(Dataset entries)
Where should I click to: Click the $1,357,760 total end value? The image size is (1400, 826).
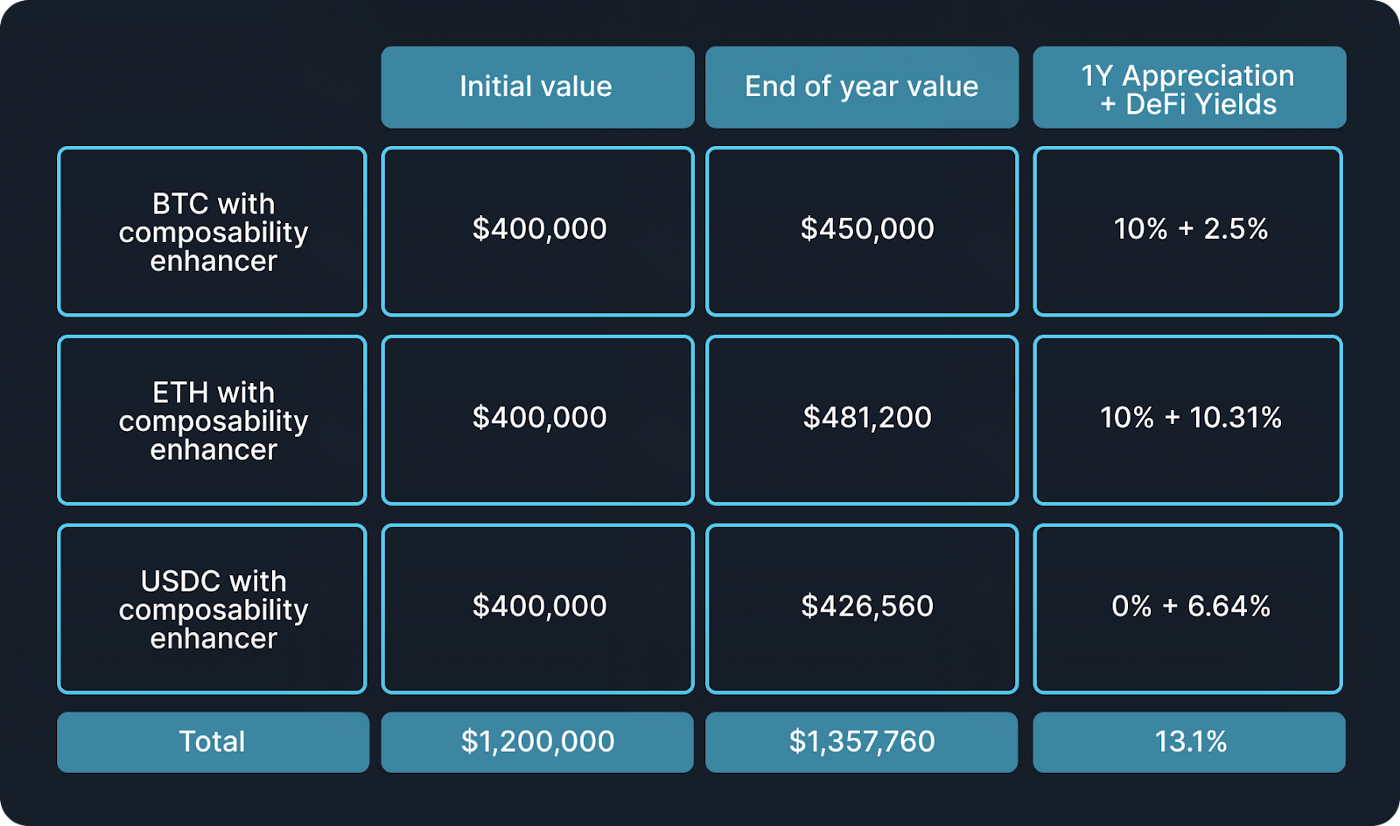tap(861, 742)
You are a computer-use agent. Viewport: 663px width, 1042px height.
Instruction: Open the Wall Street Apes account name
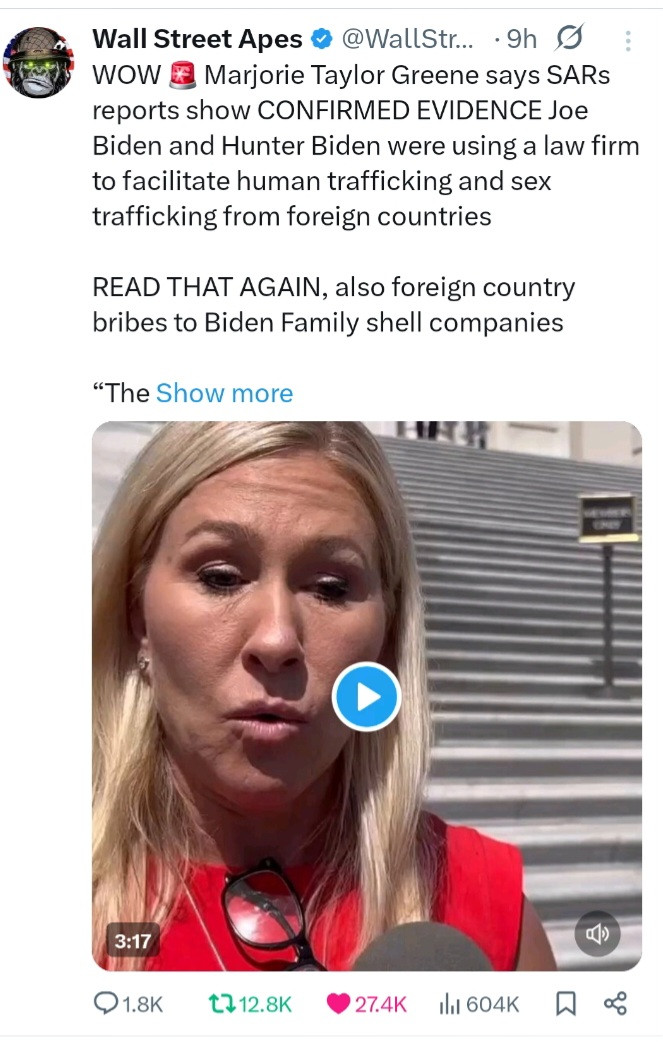(197, 39)
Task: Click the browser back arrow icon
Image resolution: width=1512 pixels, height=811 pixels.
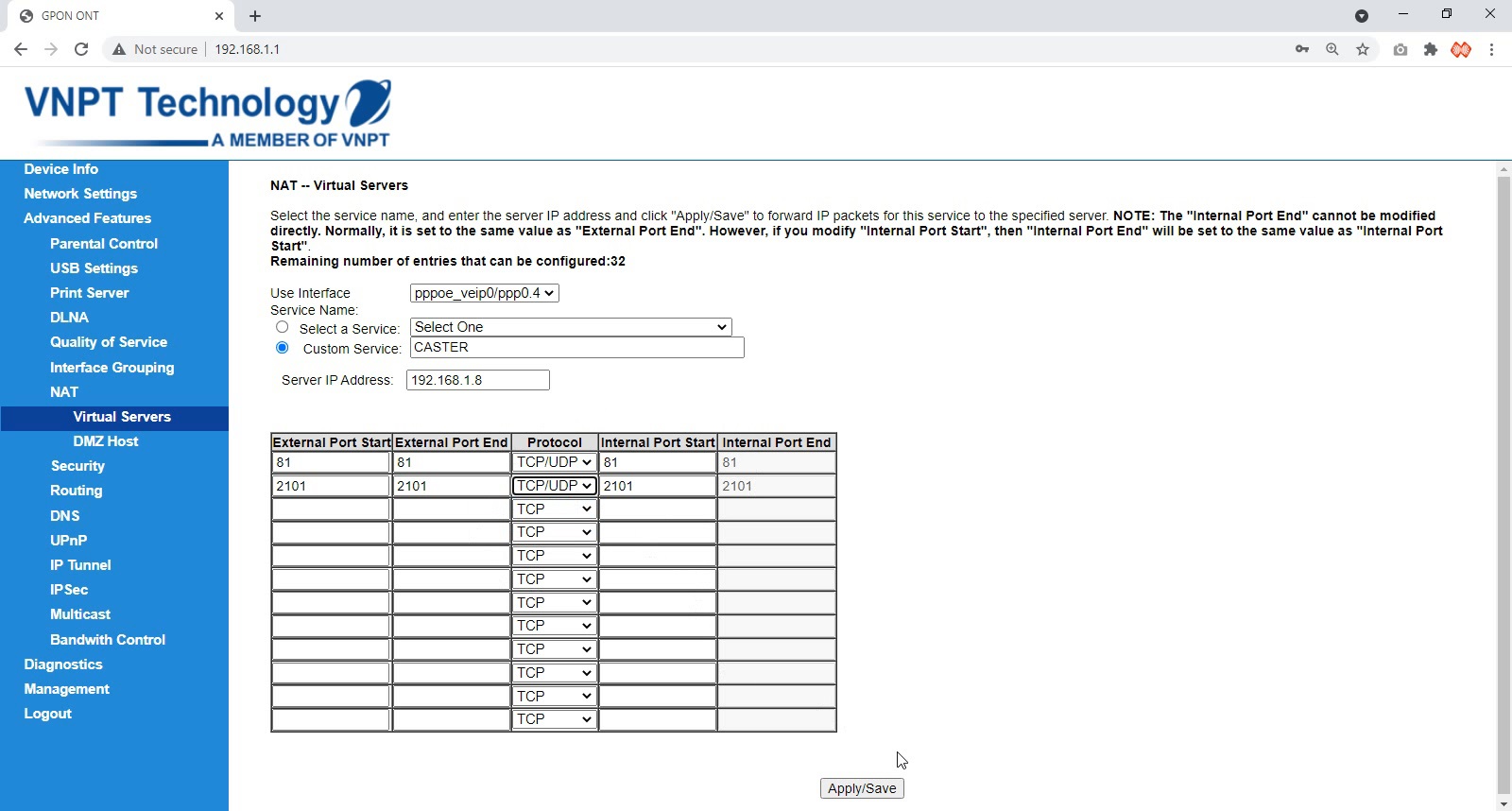Action: (x=21, y=49)
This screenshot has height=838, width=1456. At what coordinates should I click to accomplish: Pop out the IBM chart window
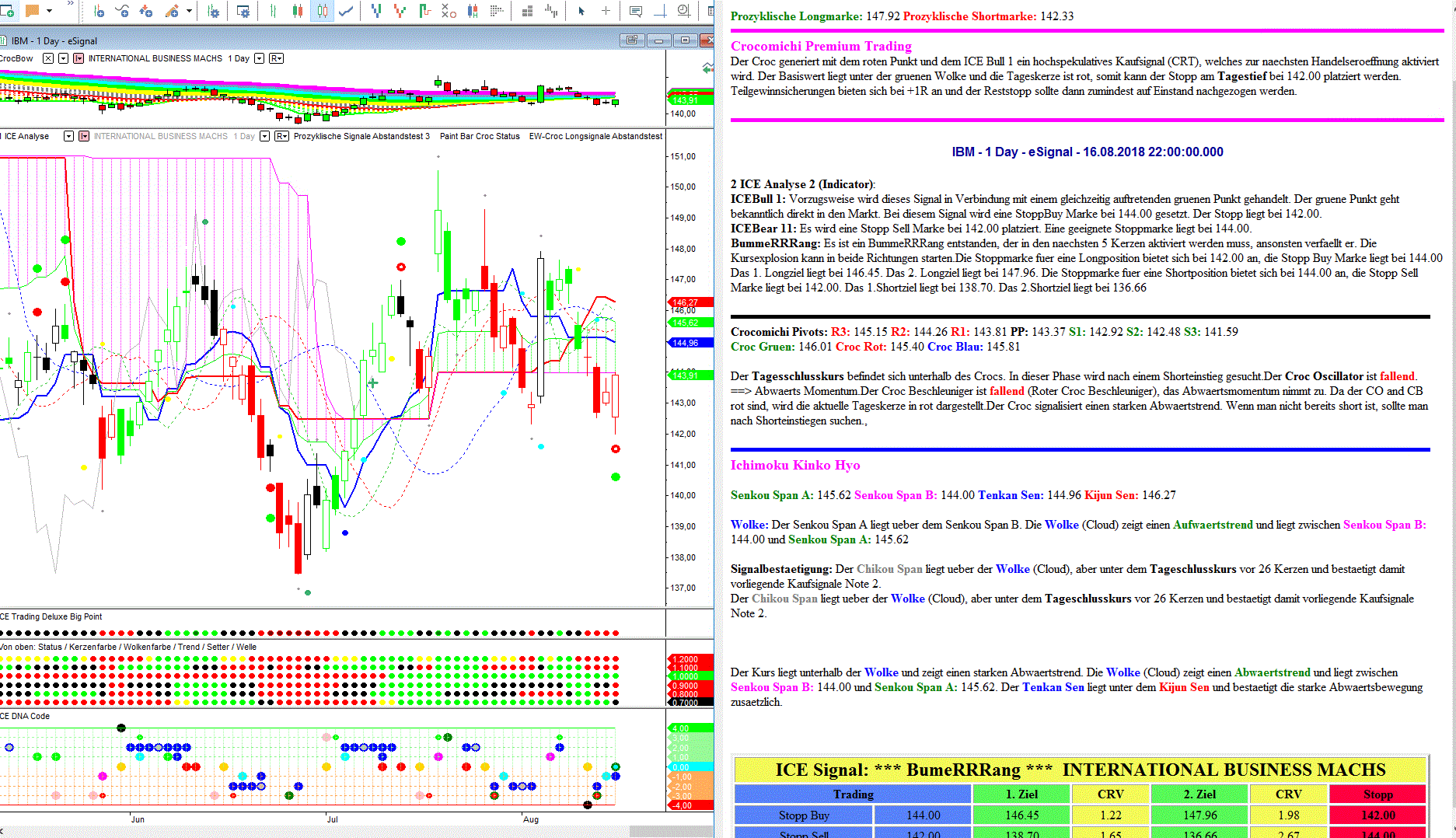tap(632, 40)
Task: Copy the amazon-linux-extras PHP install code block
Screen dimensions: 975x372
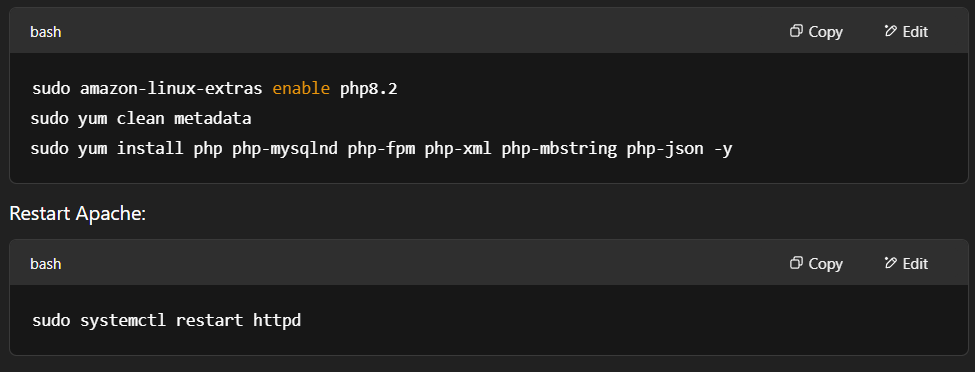Action: (816, 32)
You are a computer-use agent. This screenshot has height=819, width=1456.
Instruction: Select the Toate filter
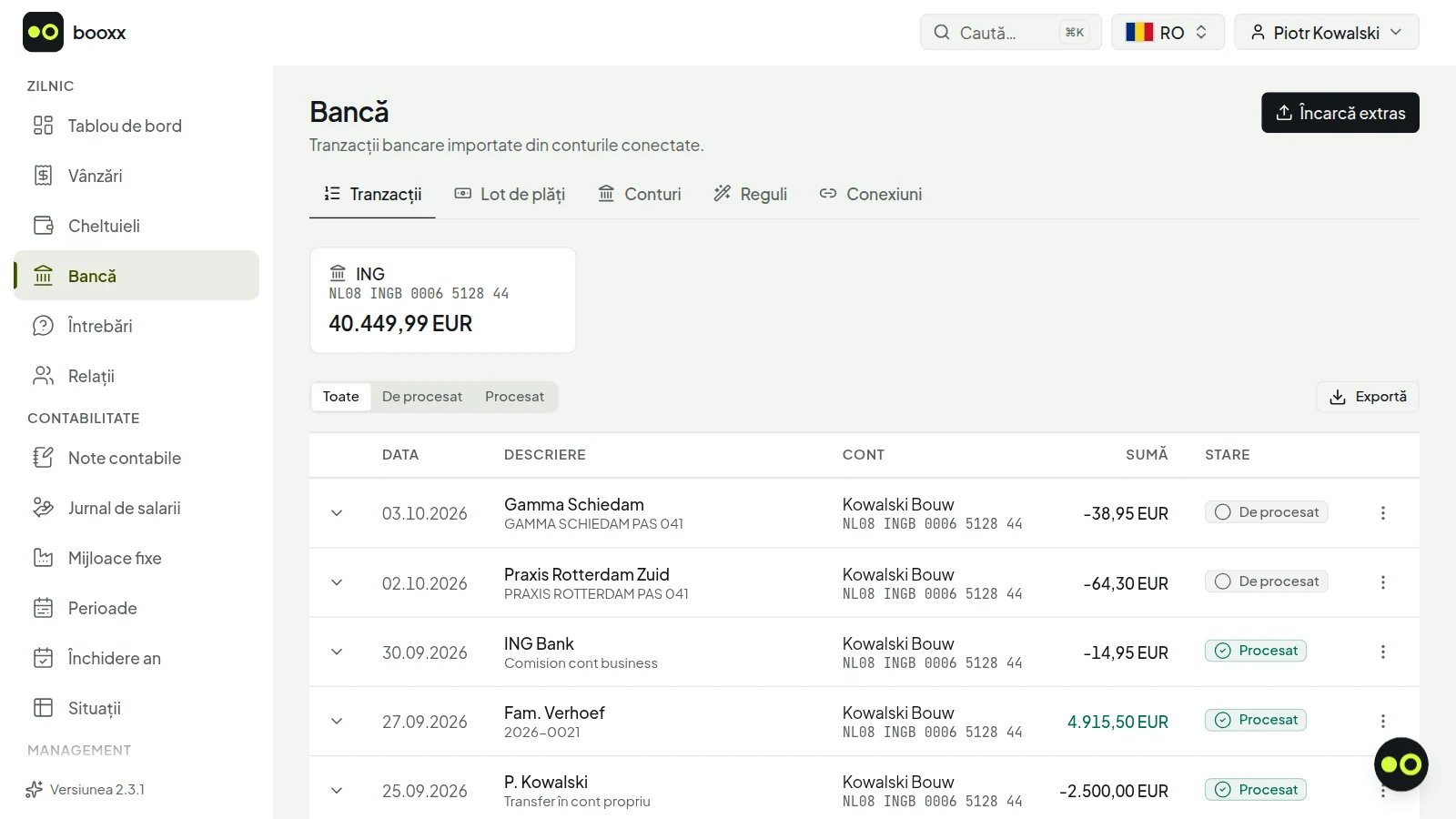(341, 397)
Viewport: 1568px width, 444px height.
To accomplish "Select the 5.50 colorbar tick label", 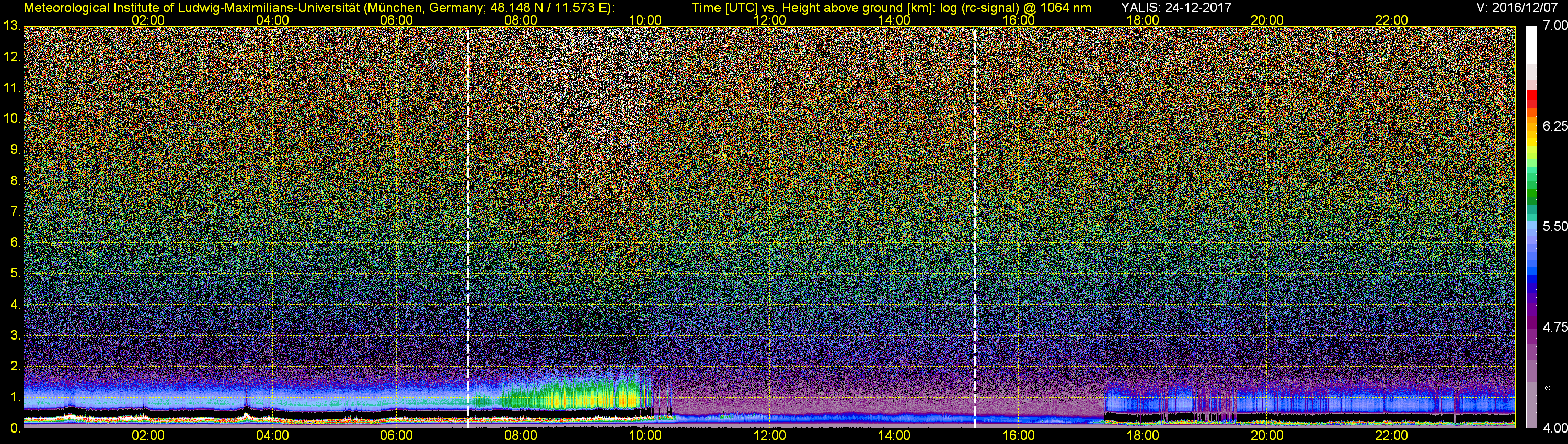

TASK TO COMPLETE
Because the copy must hold no pictures, return only the lines that run from the line containing "Image resolution: width=1512" to the end of the data above, each exactly as it stands.

SOLUTION TO THIS TASK
Image resolution: width=1512 pixels, height=811 pixels.
Action: (x=21, y=49)
This screenshot has height=838, width=1456. At what coordinates should I click to accomplish: Pop out the IBM chart window
tap(632, 40)
Task: Copy the amazon-linux-extras PHP install code block
Screen dimensions: 975x372
Action: (816, 32)
You are a computer-use agent. This screenshot has height=819, width=1456.
Instruction: Select the Toate filter
(341, 397)
Viewport: 1568px width, 444px height.
To accomplish "Select the 5.50 colorbar tick label", 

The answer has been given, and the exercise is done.